■ What is being asked
Print the full listing exactly.

■ Data shown
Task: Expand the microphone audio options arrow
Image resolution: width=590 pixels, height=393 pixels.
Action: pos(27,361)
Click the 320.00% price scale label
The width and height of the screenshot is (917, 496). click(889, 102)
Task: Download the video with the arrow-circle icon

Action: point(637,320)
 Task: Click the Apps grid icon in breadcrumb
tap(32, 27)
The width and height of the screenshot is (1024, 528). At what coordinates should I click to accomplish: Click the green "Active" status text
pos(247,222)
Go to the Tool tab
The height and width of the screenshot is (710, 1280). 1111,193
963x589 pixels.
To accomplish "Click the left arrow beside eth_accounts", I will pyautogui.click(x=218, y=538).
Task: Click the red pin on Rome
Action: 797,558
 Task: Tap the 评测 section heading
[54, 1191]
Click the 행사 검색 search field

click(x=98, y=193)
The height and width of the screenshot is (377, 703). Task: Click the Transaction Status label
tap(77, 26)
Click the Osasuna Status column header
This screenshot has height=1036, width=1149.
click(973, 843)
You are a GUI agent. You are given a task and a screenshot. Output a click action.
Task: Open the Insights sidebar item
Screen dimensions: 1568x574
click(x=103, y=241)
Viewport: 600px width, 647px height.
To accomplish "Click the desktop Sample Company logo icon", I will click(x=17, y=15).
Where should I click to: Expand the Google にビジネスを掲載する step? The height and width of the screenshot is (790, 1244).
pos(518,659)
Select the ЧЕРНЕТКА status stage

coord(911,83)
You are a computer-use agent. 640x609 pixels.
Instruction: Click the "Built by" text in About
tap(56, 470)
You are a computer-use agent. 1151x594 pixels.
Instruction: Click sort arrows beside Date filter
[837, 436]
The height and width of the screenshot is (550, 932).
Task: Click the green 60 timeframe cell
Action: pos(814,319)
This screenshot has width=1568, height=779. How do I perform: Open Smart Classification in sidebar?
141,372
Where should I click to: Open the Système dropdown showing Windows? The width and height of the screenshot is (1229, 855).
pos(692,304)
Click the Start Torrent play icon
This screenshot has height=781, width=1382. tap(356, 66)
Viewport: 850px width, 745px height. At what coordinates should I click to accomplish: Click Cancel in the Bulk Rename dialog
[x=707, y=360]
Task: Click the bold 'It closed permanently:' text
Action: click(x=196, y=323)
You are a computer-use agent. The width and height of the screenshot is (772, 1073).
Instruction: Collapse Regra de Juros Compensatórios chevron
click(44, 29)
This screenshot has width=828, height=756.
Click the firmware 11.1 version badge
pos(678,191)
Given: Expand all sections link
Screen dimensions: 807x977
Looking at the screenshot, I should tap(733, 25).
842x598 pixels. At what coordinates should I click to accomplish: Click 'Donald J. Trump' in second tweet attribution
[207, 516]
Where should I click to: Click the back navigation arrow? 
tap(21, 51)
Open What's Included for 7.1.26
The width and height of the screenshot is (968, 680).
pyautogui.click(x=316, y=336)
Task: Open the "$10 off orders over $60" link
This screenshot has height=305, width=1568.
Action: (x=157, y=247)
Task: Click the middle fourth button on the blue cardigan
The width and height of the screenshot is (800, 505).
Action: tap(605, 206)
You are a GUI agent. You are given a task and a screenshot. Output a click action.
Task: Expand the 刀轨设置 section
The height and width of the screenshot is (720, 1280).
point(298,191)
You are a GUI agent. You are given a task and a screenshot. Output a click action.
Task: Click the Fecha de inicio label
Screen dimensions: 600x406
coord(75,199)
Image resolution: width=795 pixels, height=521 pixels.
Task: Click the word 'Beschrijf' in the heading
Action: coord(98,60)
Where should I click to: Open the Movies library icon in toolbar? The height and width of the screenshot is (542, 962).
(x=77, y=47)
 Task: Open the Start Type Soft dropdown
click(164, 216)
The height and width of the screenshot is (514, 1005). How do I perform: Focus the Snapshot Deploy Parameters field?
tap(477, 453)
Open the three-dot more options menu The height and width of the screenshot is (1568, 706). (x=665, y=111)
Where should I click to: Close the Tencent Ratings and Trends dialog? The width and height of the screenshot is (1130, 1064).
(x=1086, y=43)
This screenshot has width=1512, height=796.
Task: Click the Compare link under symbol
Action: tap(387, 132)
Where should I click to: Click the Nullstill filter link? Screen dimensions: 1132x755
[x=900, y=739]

■ Solution
Task: Expand the microphone audio options arrow
Image resolution: width=590 pixels, height=393 pixels.
Action: pos(27,361)
Click the 320.00% price scale label
The width and height of the screenshot is (917, 496). click(889, 102)
Task: Download the video with the arrow-circle icon

Action: point(637,320)
 Task: Click the Apps grid icon in breadcrumb
tap(32, 27)
The width and height of the screenshot is (1024, 528). At what coordinates should I click to accomplish: Click the green "Active" status text
pos(247,222)
Go to the Tool tab
The height and width of the screenshot is (710, 1280). 1111,193
963x589 pixels.
To accomplish "Click the left arrow beside eth_accounts", I will pyautogui.click(x=218, y=538).
Task: Click the red pin on Rome
Action: 797,558
 Task: Tap the 评测 section heading
[54, 1191]
Click the 행사 검색 search field

click(x=98, y=193)
The height and width of the screenshot is (377, 703). Task: Click the Transaction Status label
tap(77, 26)
Click the Osasuna Status column header
This screenshot has height=1036, width=1149.
click(973, 843)
You are a GUI agent. You are given a task and a screenshot. Output a click action.
Task: Open the Insights sidebar item
Screen dimensions: 1568x574
click(x=103, y=241)
Viewport: 600px width, 647px height.
To accomplish "Click the desktop Sample Company logo icon", I will click(x=17, y=15).
Where should I click to: Expand the Google にビジネスを掲載する step? The height and width of the screenshot is (790, 1244).
pos(518,659)
Select the ЧЕРНЕТКА status stage

coord(911,83)
You are a computer-use agent. 640x609 pixels.
Instruction: Click the "Built by" text in About
tap(56, 470)
You are a computer-use agent. 1151x594 pixels.
Instruction: Click sort arrows beside Date filter
[837, 436]
The height and width of the screenshot is (550, 932).
Task: Click the green 60 timeframe cell
Action: pos(814,319)
This screenshot has width=1568, height=779. How do I perform: Open Smart Classification in sidebar?
141,372
Where should I click to: Open the Système dropdown showing Windows? The width and height of the screenshot is (1229, 855).
pos(692,304)
Click the Start Torrent play icon
This screenshot has height=781, width=1382. tap(356, 66)
Viewport: 850px width, 745px height. At what coordinates should I click to accomplish: Click Cancel in the Bulk Rename dialog
[x=707, y=360]
Task: Click the bold 'It closed permanently:' text
Action: click(x=196, y=323)
You are a computer-use agent. The width and height of the screenshot is (772, 1073).
Instruction: Collapse Regra de Juros Compensatórios chevron
click(44, 29)
This screenshot has width=828, height=756.
Click the firmware 11.1 version badge
pos(678,191)
Given: Expand all sections link
Screen dimensions: 807x977
Looking at the screenshot, I should tap(733, 25).
842x598 pixels. At what coordinates should I click to accomplish: Click 'Donald J. Trump' in second tweet attribution
[207, 516]
Where should I click to: Click the back navigation arrow? 
tap(21, 51)
Open What's Included for 7.1.26
The width and height of the screenshot is (968, 680).
pyautogui.click(x=316, y=336)
Task: Open the "$10 off orders over $60" link
This screenshot has height=305, width=1568.
Action: (x=157, y=247)
Task: Click the middle fourth button on the blue cardigan
The width and height of the screenshot is (800, 505).
Action: tap(605, 206)
You are a GUI agent. You are given a task and a screenshot. Output a click action.
Task: Expand the 刀轨设置 section
The height and width of the screenshot is (720, 1280).
point(298,191)
You are a GUI agent. You are given a task and a screenshot. Output a click action.
Task: Click the Fecha de inicio label
Screen dimensions: 600x406
coord(75,199)
Image resolution: width=795 pixels, height=521 pixels.
Task: Click the word 'Beschrijf' in the heading
Action: coord(98,60)
Where should I click to: Open the Movies library icon in toolbar? The height and width of the screenshot is (542, 962).
(x=77, y=47)
 Task: Open the Start Type Soft dropdown
click(164, 216)
The height and width of the screenshot is (514, 1005). How do I perform: Focus the Snapshot Deploy Parameters field?
tap(477, 453)
Open the three-dot more options menu The height and width of the screenshot is (1568, 706). (x=665, y=111)
Where should I click to: Close the Tencent Ratings and Trends dialog? The width and height of the screenshot is (1130, 1064).
(x=1086, y=43)
This screenshot has width=1512, height=796.
Task: Click the Compare link under symbol
Action: tap(387, 132)
Where should I click to: Click the Nullstill filter link? Screen dimensions: 1132x755
[x=900, y=739]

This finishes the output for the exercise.